Access violation write to 0x769896FB in ...indy.ex4 - page 2

 

Are you running terminal as Admin? 

"does this mean we no longer able to run multi time frame indicators ? ", I guess so

Do a bar count for the timeframe your getting the data input for the buffer. Make sure it isnt bigger than the bar count for your current chart, if its smaller then the use the shift to sync, if its bigger which isnt usually true of bigger frames then it may not be possible. You can use a different timeframe when inserting the OsMa onto a chart. Infact i tried the code and i didnt get a error which is bizarre, all implementation of the platform should have the same built in functions so we should have no difference.  

Have you got a memory scanner / hex editor and debugger like good old cheat engine?
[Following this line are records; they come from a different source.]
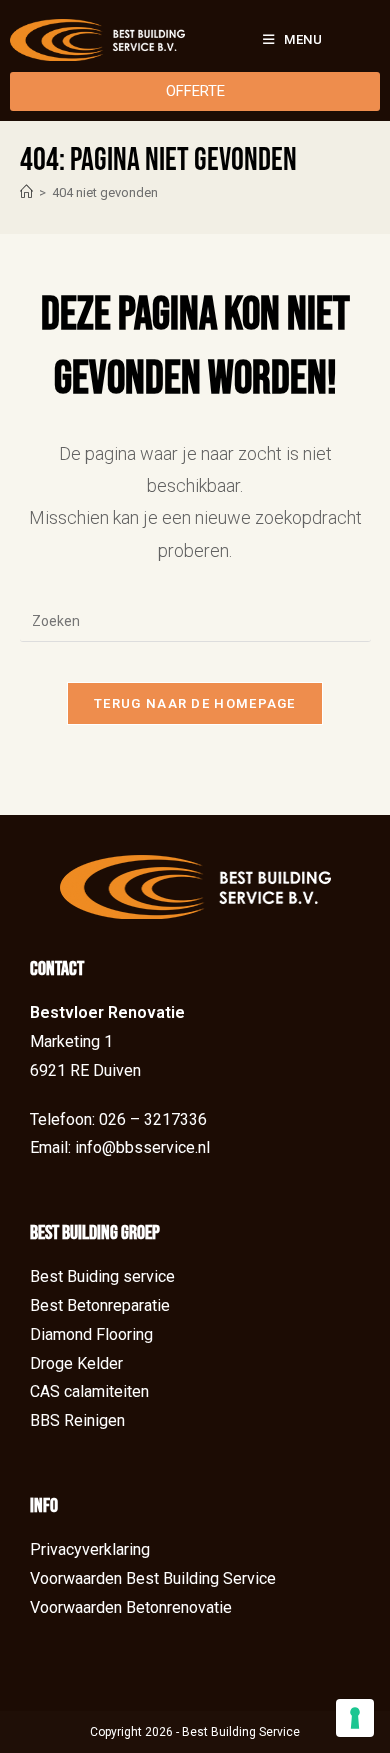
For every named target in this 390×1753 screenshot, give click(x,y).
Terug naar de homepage (195, 703)
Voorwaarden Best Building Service (153, 1578)
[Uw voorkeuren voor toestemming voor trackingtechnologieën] (355, 1718)
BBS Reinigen (77, 1420)
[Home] (26, 192)
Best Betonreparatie (100, 1305)
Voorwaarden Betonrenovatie (131, 1607)
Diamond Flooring (91, 1334)
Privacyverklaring (90, 1549)
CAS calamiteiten (89, 1391)
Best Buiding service (102, 1276)
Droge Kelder (76, 1363)
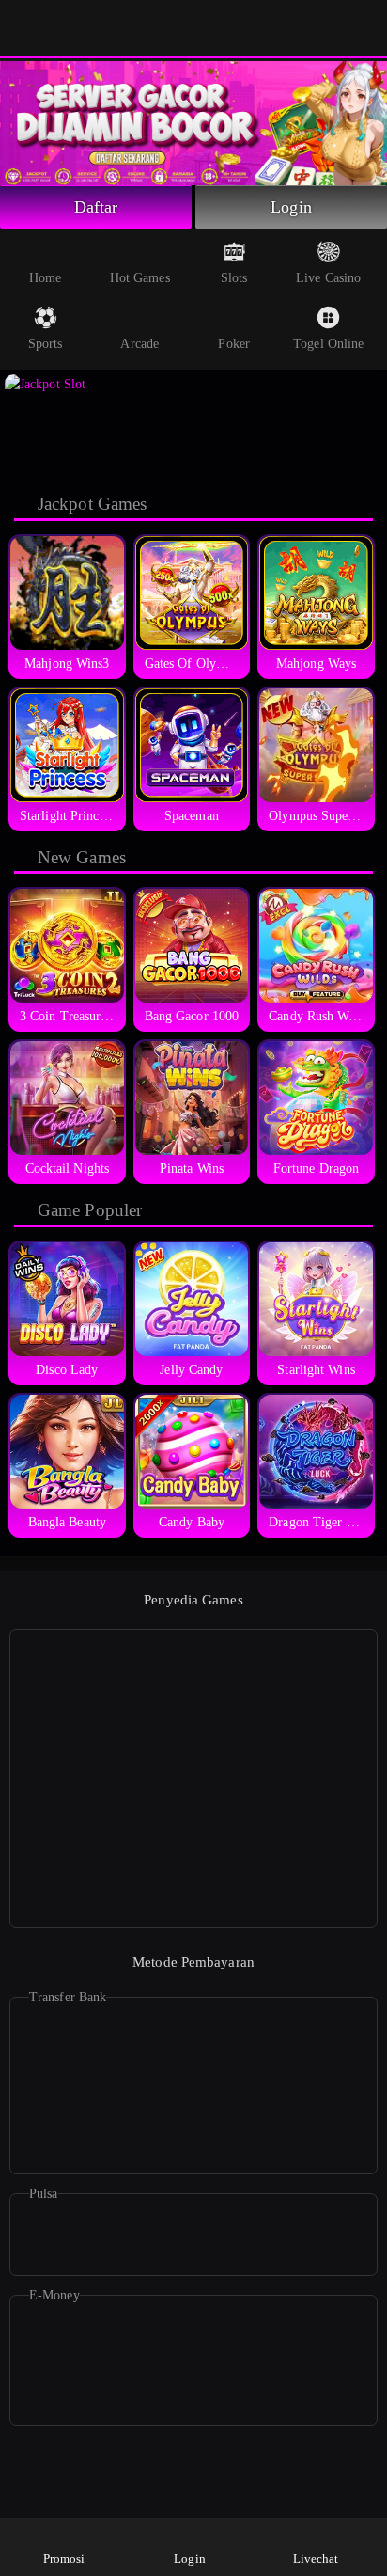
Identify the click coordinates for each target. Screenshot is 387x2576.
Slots (234, 278)
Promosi (64, 2559)
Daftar (96, 207)
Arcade (139, 344)
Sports (45, 344)
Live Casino (328, 278)
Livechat (316, 2559)
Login (291, 207)
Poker (234, 344)
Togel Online (328, 344)
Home (45, 278)
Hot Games (140, 278)
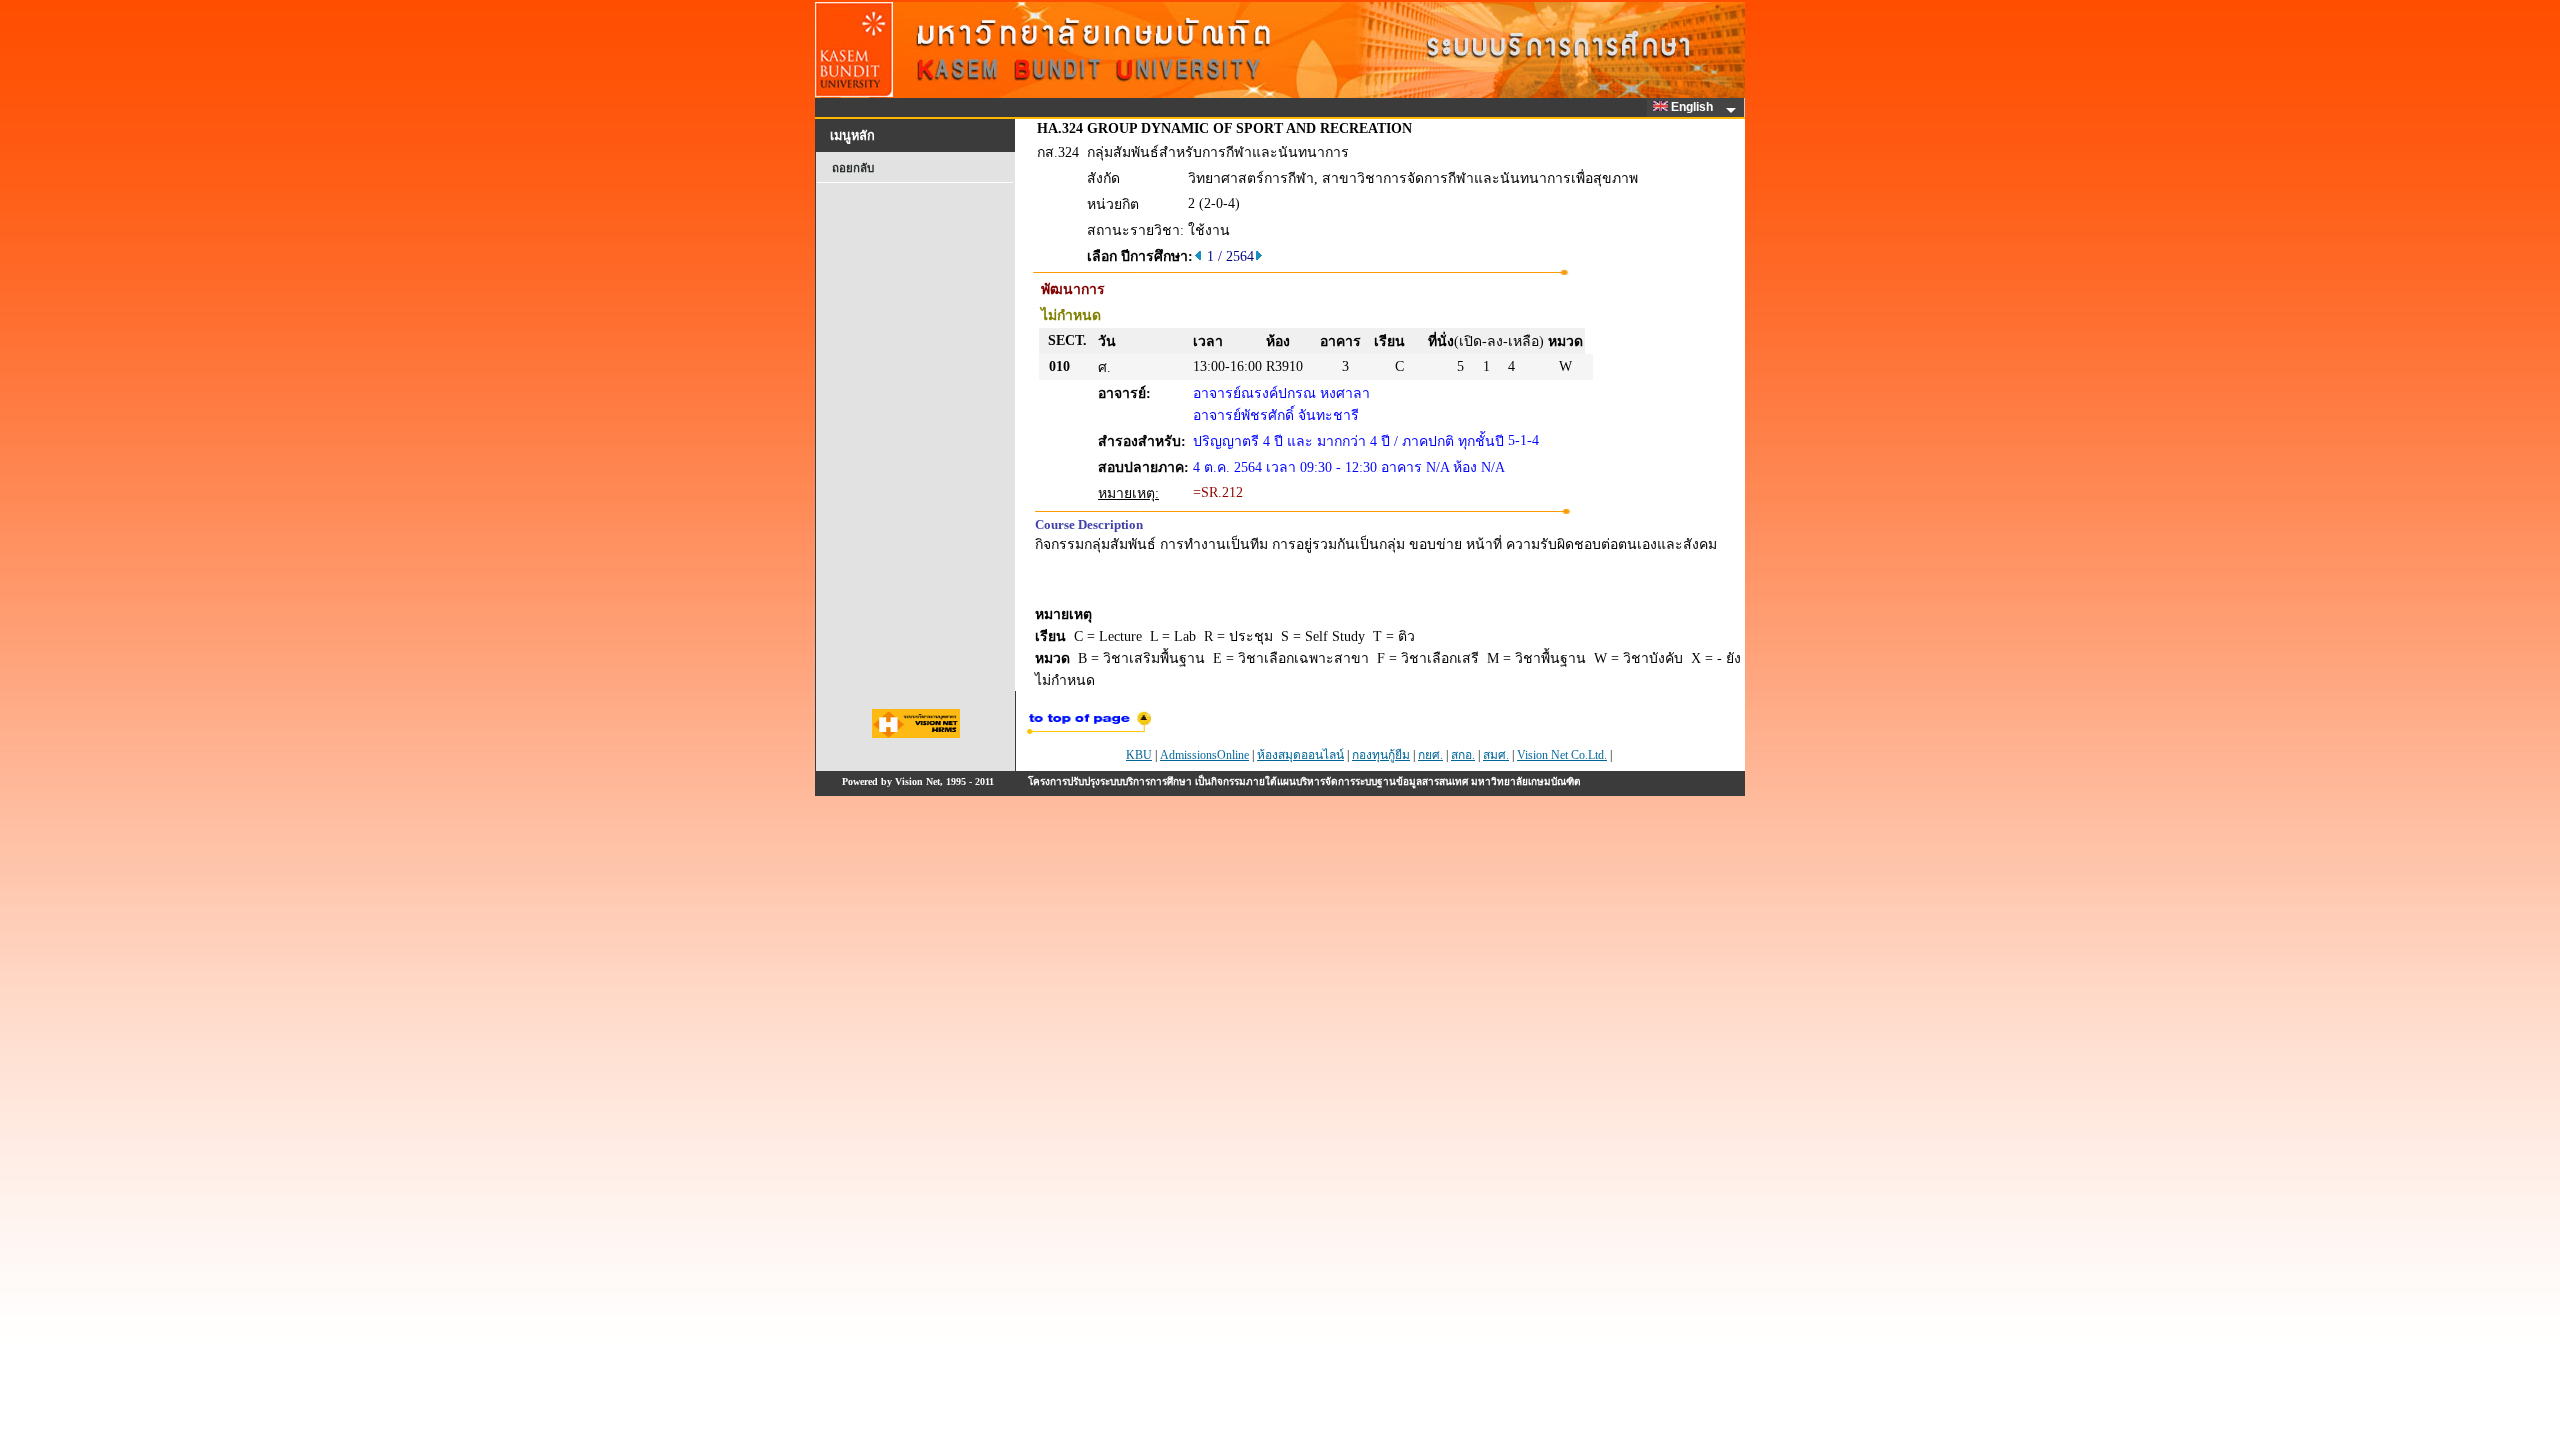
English (1693, 107)
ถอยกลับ (853, 168)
That will show you what is giving the error. 

 
Keelan:

Have you got a memory scanner / hex editor and debugger like good old cheat engine? That will show you what is giving the error. 

Unfortunately terminal.exe has a protection (or better) debugger detection embedded in the protection mechanism they use. Therefore the idea with using a debugger and getting a stack trace / back trace (including programm counter)  won't work (that easily). I remember having tried messing around with ollydbg a couple of years ago to debug some random annoyances that occoured with terminal.exe and failed. It took me a while to bypass (and understand) the debug protection. Later on discovered that terminal.exe also shifts their entire code from one memory segment to another. Unfortunately I initially came from 68000 programming and thus resigned because I didn't understand the x86 protection schemes and because of the overall time spent. Better results would probably be using a hardware debugger. A different approach would be to not care about the protection at all and dump the running process from start- to endaddress. Sadly this is a non option to debug code because you basicly freeze a running process where all variables, addresses and registers have been set to a defined state (before the freeze). Well that's all a couple of years back...

 

The above with simple words: Forget using a debugger in this case, because the time and efforts spent would be huge and totally irrational.